*EXERCISE INSTRUCTIONS*: Report each line below that carries the word "will".

::::::

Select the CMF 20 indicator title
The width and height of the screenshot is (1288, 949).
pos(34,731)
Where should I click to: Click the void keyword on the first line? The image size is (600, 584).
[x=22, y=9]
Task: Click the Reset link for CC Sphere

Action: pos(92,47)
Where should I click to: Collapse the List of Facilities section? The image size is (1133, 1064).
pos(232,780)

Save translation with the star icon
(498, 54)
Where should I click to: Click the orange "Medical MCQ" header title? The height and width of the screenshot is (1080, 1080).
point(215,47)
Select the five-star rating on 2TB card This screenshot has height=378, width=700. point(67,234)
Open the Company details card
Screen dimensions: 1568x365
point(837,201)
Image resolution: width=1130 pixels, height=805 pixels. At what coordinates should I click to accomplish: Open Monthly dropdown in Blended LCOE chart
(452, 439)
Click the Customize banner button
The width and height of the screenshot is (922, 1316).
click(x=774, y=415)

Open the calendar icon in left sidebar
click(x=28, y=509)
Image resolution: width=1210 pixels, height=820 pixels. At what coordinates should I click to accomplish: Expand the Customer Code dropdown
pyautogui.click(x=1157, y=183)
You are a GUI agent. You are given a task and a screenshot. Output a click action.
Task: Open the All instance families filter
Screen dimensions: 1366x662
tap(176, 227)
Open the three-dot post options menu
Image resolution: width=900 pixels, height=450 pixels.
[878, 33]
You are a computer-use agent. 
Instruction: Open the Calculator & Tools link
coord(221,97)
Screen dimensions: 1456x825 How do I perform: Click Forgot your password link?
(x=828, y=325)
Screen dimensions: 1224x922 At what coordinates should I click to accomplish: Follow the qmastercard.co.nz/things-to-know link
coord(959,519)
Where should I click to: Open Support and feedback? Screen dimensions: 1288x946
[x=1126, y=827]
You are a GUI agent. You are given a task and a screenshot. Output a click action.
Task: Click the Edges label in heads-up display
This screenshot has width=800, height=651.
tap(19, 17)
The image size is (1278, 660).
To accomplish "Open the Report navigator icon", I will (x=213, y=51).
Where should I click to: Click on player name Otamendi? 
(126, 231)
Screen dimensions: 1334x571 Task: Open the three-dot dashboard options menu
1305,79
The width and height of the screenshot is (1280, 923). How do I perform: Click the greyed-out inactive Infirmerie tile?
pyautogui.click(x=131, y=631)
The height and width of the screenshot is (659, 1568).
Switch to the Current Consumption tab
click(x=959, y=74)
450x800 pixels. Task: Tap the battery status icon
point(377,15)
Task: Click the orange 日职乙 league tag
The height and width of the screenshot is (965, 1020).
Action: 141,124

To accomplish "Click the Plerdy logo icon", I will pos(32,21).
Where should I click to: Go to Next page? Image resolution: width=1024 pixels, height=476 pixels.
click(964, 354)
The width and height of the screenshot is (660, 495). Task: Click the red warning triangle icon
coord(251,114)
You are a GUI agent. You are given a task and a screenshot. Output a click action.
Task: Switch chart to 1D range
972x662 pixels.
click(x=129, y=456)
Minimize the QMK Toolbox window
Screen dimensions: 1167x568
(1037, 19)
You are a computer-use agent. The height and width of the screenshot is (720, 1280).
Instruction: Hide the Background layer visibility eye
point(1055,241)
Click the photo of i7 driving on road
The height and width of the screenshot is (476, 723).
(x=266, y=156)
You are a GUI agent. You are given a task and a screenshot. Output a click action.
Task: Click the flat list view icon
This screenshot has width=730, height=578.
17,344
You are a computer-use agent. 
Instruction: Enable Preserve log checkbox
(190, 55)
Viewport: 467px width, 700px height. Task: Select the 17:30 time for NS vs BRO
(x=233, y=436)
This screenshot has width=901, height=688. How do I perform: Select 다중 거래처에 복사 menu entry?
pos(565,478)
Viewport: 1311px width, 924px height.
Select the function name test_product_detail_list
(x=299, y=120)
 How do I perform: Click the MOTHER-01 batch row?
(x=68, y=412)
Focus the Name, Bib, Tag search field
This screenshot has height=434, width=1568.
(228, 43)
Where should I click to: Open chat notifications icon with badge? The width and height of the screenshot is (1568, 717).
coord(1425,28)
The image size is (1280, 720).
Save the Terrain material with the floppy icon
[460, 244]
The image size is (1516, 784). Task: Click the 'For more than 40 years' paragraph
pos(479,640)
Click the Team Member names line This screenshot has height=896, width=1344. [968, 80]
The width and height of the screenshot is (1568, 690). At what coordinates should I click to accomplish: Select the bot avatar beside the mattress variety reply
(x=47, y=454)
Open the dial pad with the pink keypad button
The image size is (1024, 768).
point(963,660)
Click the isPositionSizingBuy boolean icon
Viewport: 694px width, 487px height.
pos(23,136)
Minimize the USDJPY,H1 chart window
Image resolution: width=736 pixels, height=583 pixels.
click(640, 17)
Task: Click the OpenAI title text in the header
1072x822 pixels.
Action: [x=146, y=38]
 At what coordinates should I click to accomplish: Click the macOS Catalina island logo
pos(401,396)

::::::

*REPLY*:
To accomplish "Open the Report navigator icon", I will (x=213, y=51).
To accomplish "Click the Plerdy logo icon", I will pos(32,21).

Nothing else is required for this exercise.